2022年に設立されたUzumは、ウズベキスタンでUzum Marketというeコマースマーケットプレイスから事業を開始し、成功した直後にデビットカードによるフィンテックを導入し、その後、エクスプレス食品配達サービスであるUzum Tezkorへと事業を拡大しました。
Uzumは現在、月間アクティブユーザー1,700万人以上(ウズベキスタンの成人人口のほぼ半数、つまり国内スマートフォンユーザーの約3分の2に相当)と1万6,000社の加盟店を誇っています。2025年上半期だけでも、このスタートアップは流通総額(GMV)2億5,000万ドルを記録し、前年比約1.5倍に増加しました。
同社のデジタルバンキング部門であるUzum Bankは、昨年8月に事前承認済みの与信限度額を備えた提携Visaデビットカードを発行しました。この商品はすでに200万枚を発行しており、年末までに500万枚を超える見込みです。一方、Uzumの無担保融資事業は、第1四半期の融資額が2億ドルに達し、前年同期比で3.4倍に増加しました。また、同社は2024年の純利益が1億5000万ドルと、前年比50%増となる見込みです。

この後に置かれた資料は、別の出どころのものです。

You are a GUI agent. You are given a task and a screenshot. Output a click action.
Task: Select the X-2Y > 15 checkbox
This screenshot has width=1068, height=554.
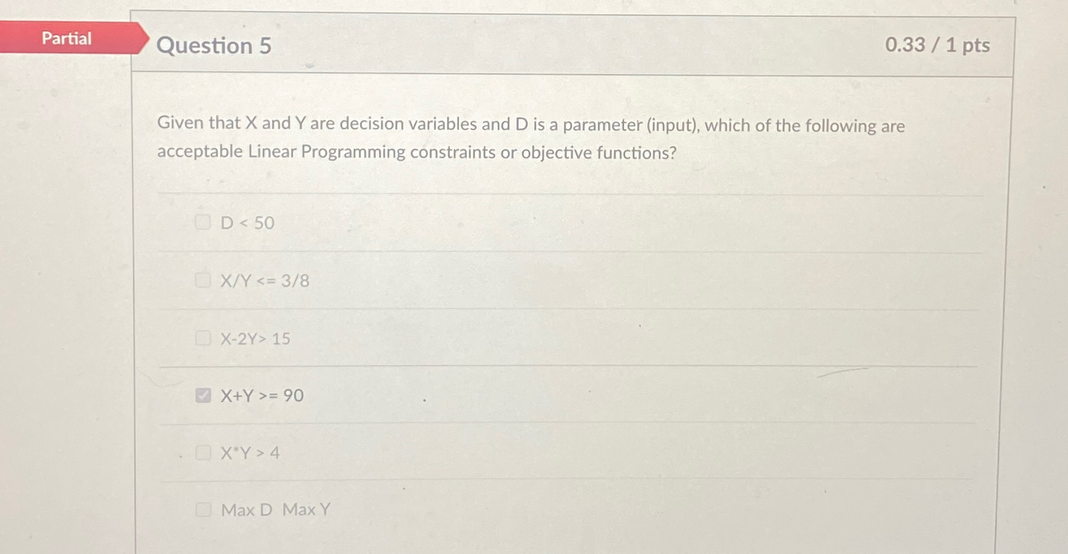point(203,338)
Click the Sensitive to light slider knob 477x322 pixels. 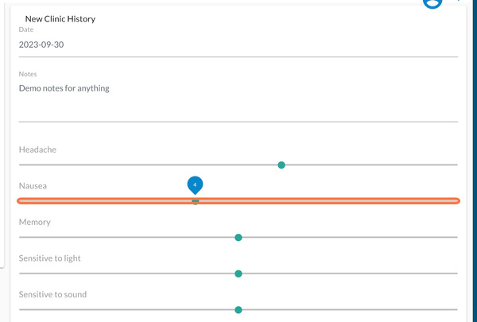(x=239, y=274)
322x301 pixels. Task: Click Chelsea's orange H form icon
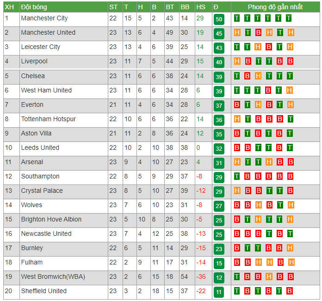(x=258, y=76)
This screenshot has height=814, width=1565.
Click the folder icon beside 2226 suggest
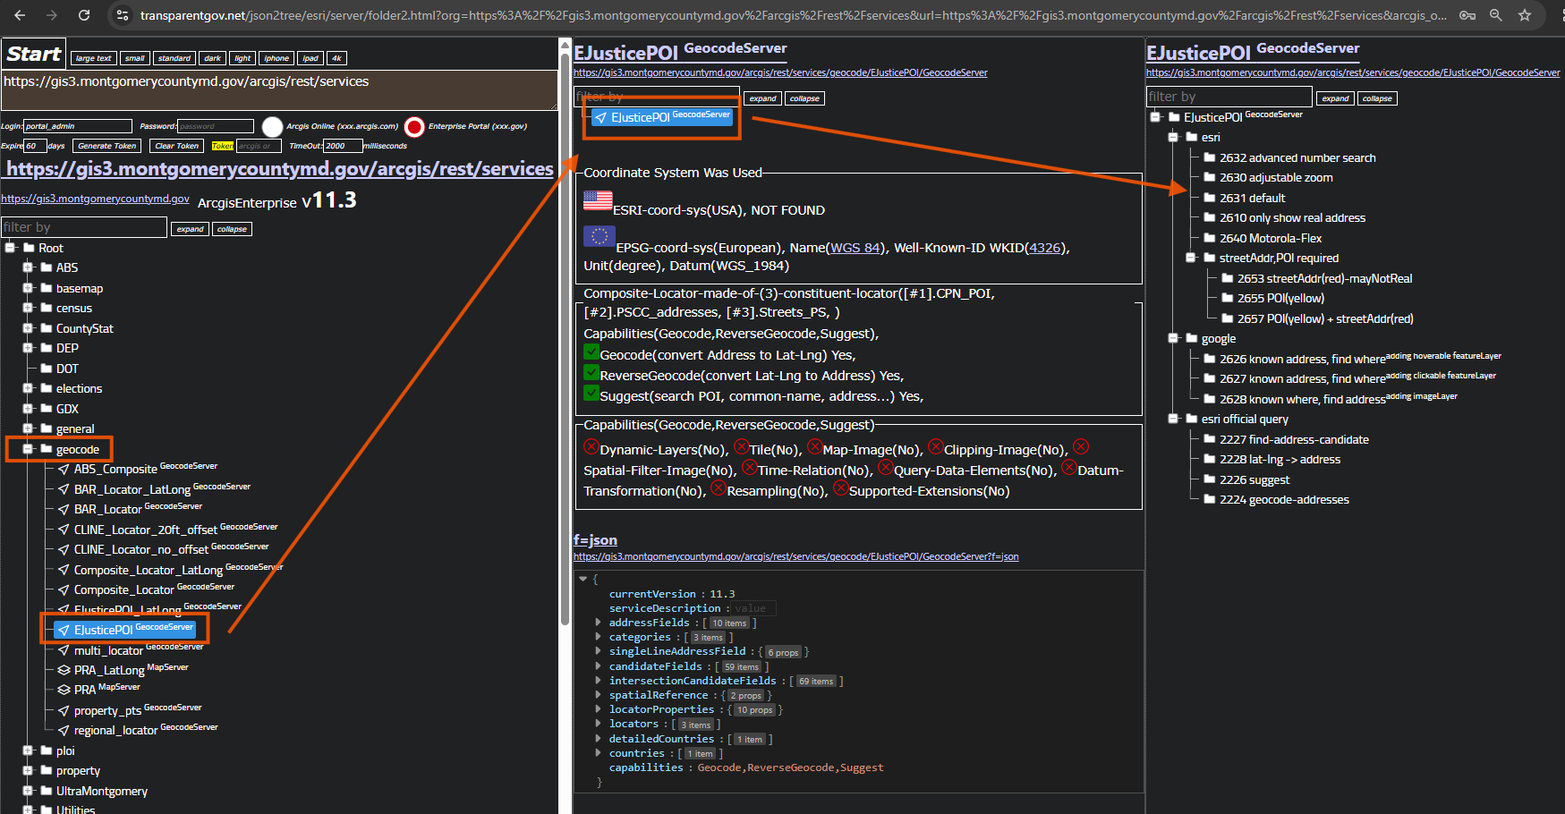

電子商取引、フィンテック、デジタルバンキングにわたるポートフォリオを持つ、設立からわずか3年ちょっとのスタートアップが、どのようにしてこれほど急速に規模を拡大し、テンセントのような世界的な投資家の注目を集めることができたのでしょうか。
Uzumの創業者兼CEOであるジャスル・ジュマエフ氏は、この成功の要因として、現地に関する深い知識と規律ある実行力を挙げています。彼は、その国の文化、消費者行動、そしてビジネス環境を理解し、それをグローバル企業が培ってきた技術と運用の専門知識と組み合わせることが、迅速かつ持続的に拡大できるビジネスを構築する上で不可欠だと考えています。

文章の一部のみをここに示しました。